CISOs should be the driving force behind MVC strategy. But they can’t do it alone, Rajeev argues. “The reality is that MVC requires top-down sponsorship and a close partnership between the business, technology, risk, and operations,” he continues. “CIOs or CISOs will not be successful taking this on alone – it requires clear co-sponsorship with the business.”

However, the first practical step in building an MVC strategy should be to define what “viability” means. “That includes agreeing which outcomes truly matter in a crisis: revenue preservation, customer obligations, regulatory requirements, liquidity, staff safety, and so on,” Rajeev says. “Then it’s about identifying the very small set of services that must continue to achieve those outcomes. If robust operational resilience work already exists, CISOs can leverage that mapping rather than starting from scratch.”
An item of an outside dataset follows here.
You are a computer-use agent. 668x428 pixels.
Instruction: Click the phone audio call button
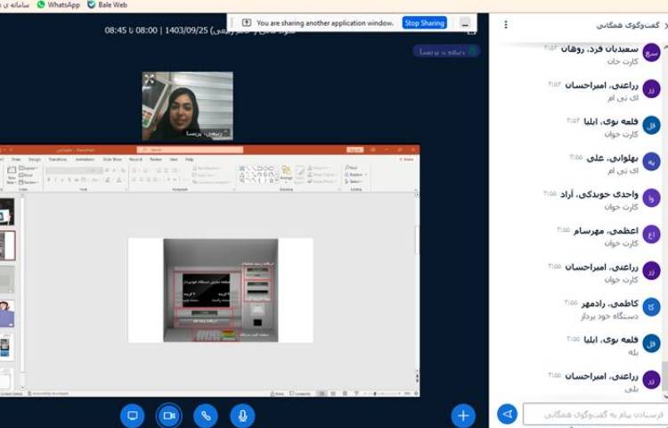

“MVC programmes need to be deployed, tested, monitored, and continuously updated and ideally integrated into existing resilience programmes.” Avinash Rajeev

Time should be the next consideration. That means working with business leaders to determine how long the organisation needs to operate in its minimum viable state – be it days, weeks, or even longer. “This drives every design decision that follows,” argues Rajeev.
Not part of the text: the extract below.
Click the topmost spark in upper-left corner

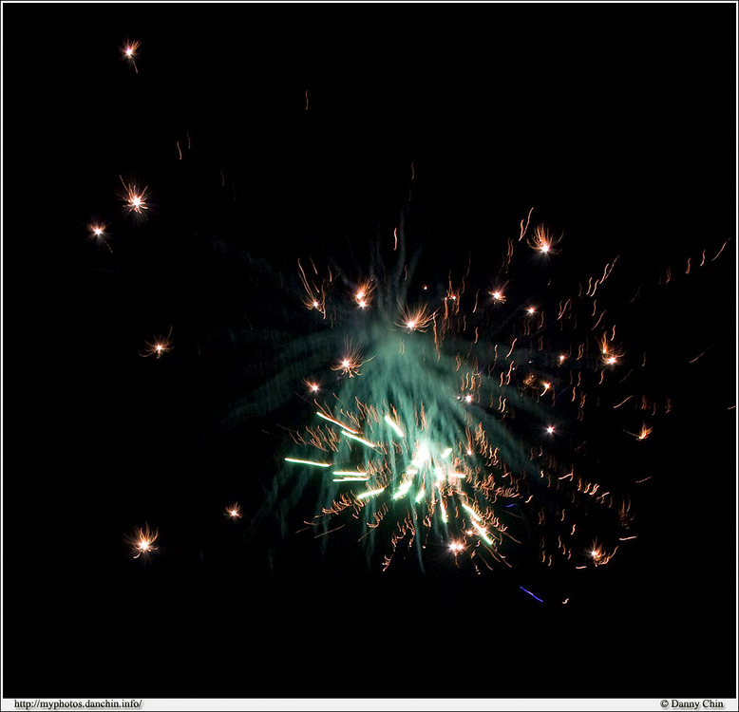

Then the focus must shift to design. “Work with business leaders to determine how those critical services could function during disruption: through manual workarounds, alternative suppliers, or technology-enabled recovery environments,” says Rajeev. “Just as important is agreeing recovery sequencing – what gets stood up first, second and third – across realistic scenarios such as ransomware or infrastructure failure.”
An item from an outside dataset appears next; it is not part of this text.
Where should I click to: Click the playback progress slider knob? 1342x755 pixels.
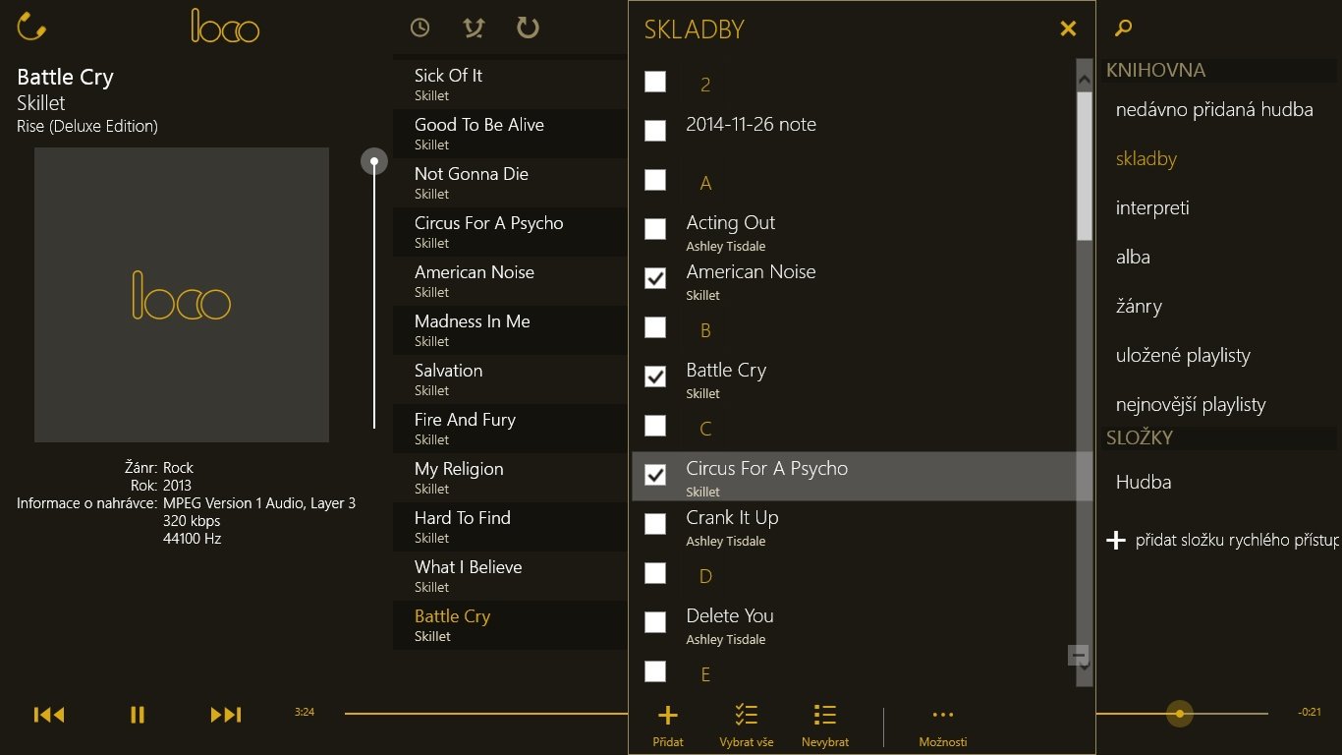1179,713
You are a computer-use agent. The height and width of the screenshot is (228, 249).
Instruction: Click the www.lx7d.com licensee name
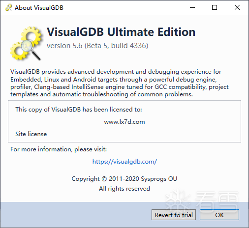click(x=125, y=122)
However, MVC is about more than just promoting rapid recovery and restoration of critical services, argues Stratascale CISO, Casey Corcoran. He tells Assured Intelligence that it should also include “narrowly scoped resilience measures” such as zero-trust micro-perimeters to neutralise breaches and prevent revenue-generating operations from going down in the first place.

“Security architects and engineers must apply zero-trust principles and tooling to the relevant infrastructure to ensure explicit trust boundaries, strong identity controls, and continuous verification and monitoring,” he adds. “These ensure the highest level of protection from cyber attacks for the most critical infrastructure – ensuring business continuity.”

Finally, CISOs should decide on some relevant MVC metrics to help “communicate the enterprise’s viability under cyber stress”, Corcoran claims.

“Primarily, this involves moving beyond classic cybersecurity framework compliance and incident response metrics such as mean times to detect/respond/recover,” he says. “Instead, it will look at business risk factors such as revenue continuity, customer services/satisfaction, and regulatory and legal compliance.”

A question of continuity

There’s one more thing to think about, according to Semperis’ Grillenmeier. CISOs need to determine whether an MVC should be a ‘temporary parallel environment’ used only during the crisis, or if they build it out after the incident to create a new production environment. They might want to consider the availability of dedicated emergency hardware, or whether cloud IaaS would be an option, he adds.

For CISOs, planning work never ends, adds PwC’s Rajeev.

“MVC programmes need to be deployed, tested, monitored, and continuously updated and ideally integrated into existing resilience programmes with regular exercises and clear resilience indicators to help make sure MVC will actually work when it’s needed,” he concludes.

“Companies cannot think of this as a ‘one-and-done’ effort.”